Congratulations Emanuel. I just noticed you now represent. You have a lot of hands on experience and a willingness to share that knowledge. That will be of use to many.
Again, congratulations Emanuel.


----------



## emanuel (Apr 2, 2002)

Thanks. Even though I am not currently living there, I know quite a bit about the fishing down there and a lot about the piers, creeks, and surf. Who to talk to and what-not. Kinda wish I was down south somewhere tearing up some big fat winter trout right now. Too cold back in the VA mountains.


----------



## sharkbite (Jun 8, 2001)

Congrats Emanuel! You headed back south anytime soon? I'm moving down to West end NC in a few weeks, which is about an hour and a half from Myrtle beach. Would love to get together and do some fishin


----------



## emanuel (Apr 2, 2002)

Well, I am in Savannah, GA right now and may be here through the summer. There's a good chance I might come up to Myrtle Beach sometime in the next few months, but if you ever want to come down to Savannah, I can put you on some nice fish.


----------



## stingray (Jan 5, 2003)

emanuel. I have fished HHI on the surf several times . Have caught trout(1),whiting, Catfish(UGH),Eel(1),rays,croakers,Hammers,Blacktips,and Sands. Had one fish on for two hours on 20 lb. Maybe cobia because it did not bite my line off much sooner. Have been using 10 ft. rods which aretoo stiff to cast without throwing off bait when going for disstance . Could you recommend a rod heavy enough to handle 20 to 30 line that is easier to cast for distance? Also would like any info on type of line and hooks to usein the surf there . I Guess the best bait to use is what we can catch in the surf with a cast net. I usually start with Squid when I cannot catch Bait . Also do you like Fireline? Thanks Steve


----------



## emanuel (Apr 2, 2002)

I've never used Fireline since I am a cheap [email protected]@rd who won't shell out that much money. I used Spiderwire on a little Shakespeare spinning reel, 12lb test and I've had that line on there for 2 years and it still works great. I use that for spadefish, croaker, whiting, trout, sheepshead, flounder, and black drum around the piers and rocks. 

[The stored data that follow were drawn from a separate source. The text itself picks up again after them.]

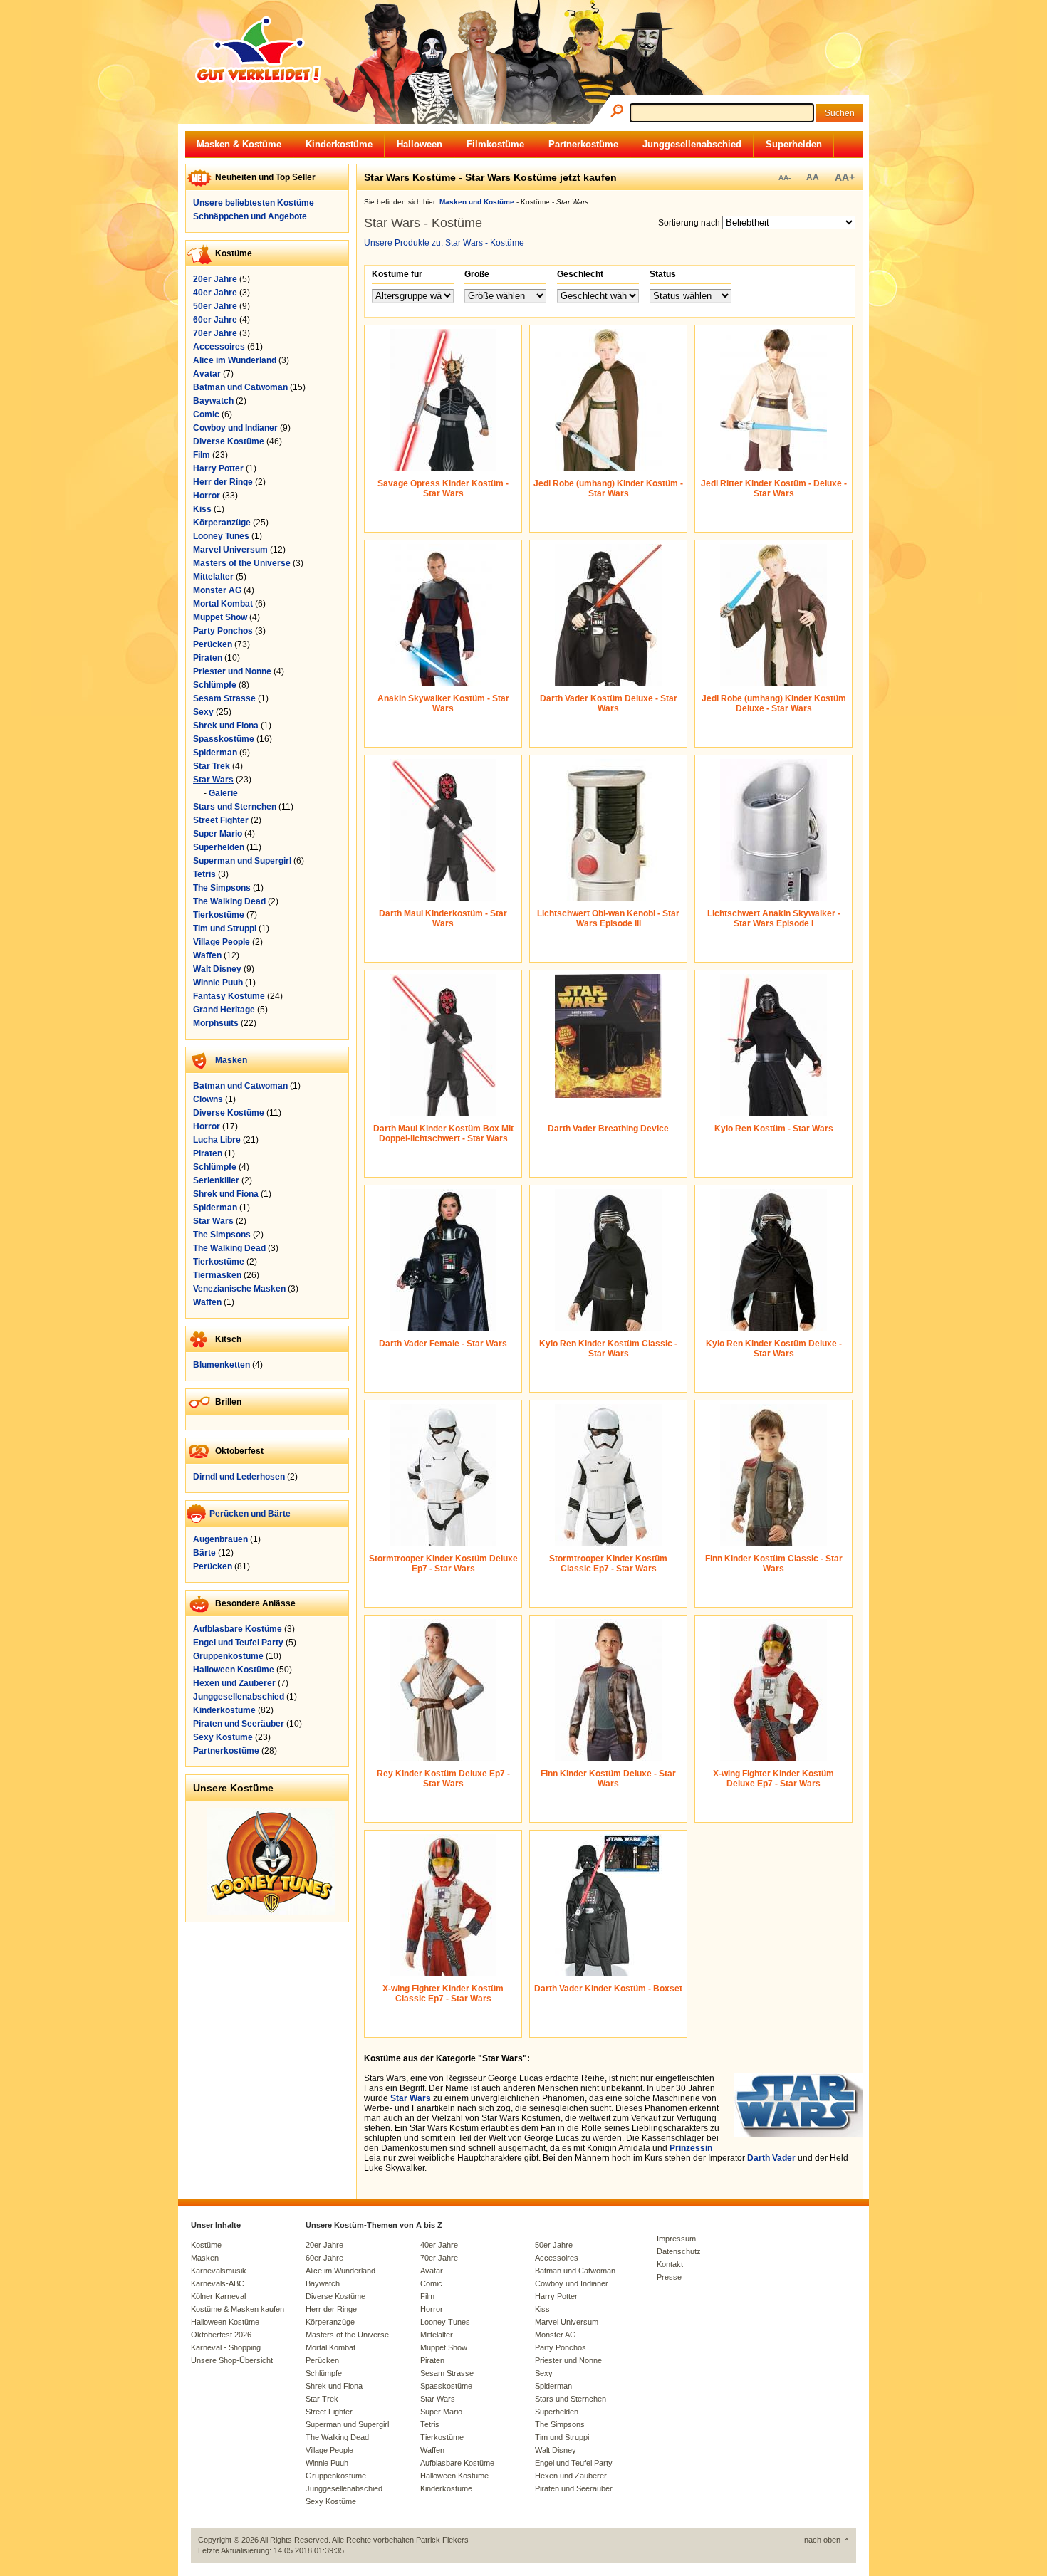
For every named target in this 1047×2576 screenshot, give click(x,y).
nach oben (822, 2539)
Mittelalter (213, 577)
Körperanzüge (222, 523)
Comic (206, 414)
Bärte (204, 1553)
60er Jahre (215, 320)
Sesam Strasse (224, 698)
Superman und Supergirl (242, 861)
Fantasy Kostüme (229, 996)
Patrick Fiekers (442, 2539)
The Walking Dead (229, 901)
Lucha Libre (217, 1140)
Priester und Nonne (232, 671)
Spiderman (215, 753)
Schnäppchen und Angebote (250, 216)
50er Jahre (215, 306)
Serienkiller (216, 1180)
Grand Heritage (224, 1010)
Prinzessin (691, 2148)
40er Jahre (215, 293)
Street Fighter (221, 820)
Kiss (202, 509)
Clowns (208, 1099)
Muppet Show (220, 617)
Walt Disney (217, 969)
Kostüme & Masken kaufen (237, 2309)
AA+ (845, 177)
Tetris (204, 874)
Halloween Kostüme (233, 1670)
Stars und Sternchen (234, 807)
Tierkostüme (218, 915)
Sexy (203, 712)
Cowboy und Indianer (235, 428)
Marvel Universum (230, 550)
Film (201, 455)
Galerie (223, 793)
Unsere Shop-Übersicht (232, 2360)
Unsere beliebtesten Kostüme (253, 203)
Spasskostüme (223, 739)
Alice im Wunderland (234, 360)
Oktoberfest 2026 (221, 2334)
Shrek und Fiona (226, 726)
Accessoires (219, 347)
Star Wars (213, 780)
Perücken (212, 644)
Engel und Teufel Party (238, 1643)
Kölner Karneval (218, 2296)
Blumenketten (221, 1365)
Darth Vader (771, 2158)
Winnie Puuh (218, 983)
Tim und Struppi (224, 928)
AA (812, 177)
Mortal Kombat (223, 604)
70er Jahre (215, 333)
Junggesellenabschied (691, 144)
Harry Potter (218, 468)
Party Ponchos (223, 631)
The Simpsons (222, 888)
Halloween (419, 144)
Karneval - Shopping (226, 2347)
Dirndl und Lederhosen (239, 1477)
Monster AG (217, 590)
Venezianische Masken (239, 1289)
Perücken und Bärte (250, 1514)
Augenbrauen (220, 1539)
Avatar (207, 374)
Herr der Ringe (223, 482)
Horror (206, 496)
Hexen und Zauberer (234, 1683)
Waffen (207, 955)
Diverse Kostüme (228, 441)
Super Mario (217, 834)
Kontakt (670, 2264)
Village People (221, 942)
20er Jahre (215, 279)
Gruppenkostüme (228, 1656)
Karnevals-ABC (217, 2283)
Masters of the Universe (242, 563)
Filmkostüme (495, 144)
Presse (669, 2277)
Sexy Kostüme (223, 1737)
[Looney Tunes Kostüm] (271, 1912)
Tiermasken (217, 1275)
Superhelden (794, 144)
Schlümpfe (214, 685)
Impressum (676, 2238)
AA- (784, 178)
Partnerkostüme (583, 144)
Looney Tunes (221, 536)
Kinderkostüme (339, 144)
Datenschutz (679, 2251)
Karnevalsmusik (218, 2270)
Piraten (207, 658)
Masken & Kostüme (239, 144)
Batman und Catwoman (240, 387)
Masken (231, 1060)
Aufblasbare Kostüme (237, 1629)
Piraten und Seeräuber (238, 1724)
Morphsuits (216, 1023)
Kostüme (206, 2245)
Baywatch (213, 401)
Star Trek (211, 766)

I don't have much experience throwing for distance as I usually fish from piers. I have a Quantum Trophy 7' rod (Wal-Mart Special) that I can chuck lead a decent distance with. I've used that to pull in 4ft sharks, lot's of big sting rays, one of which was about 4' across. I use 20lb test on that, and 20 is usually as high as I go when it comes to line. Perhaps it's the fun of light tackle, big fish.


----------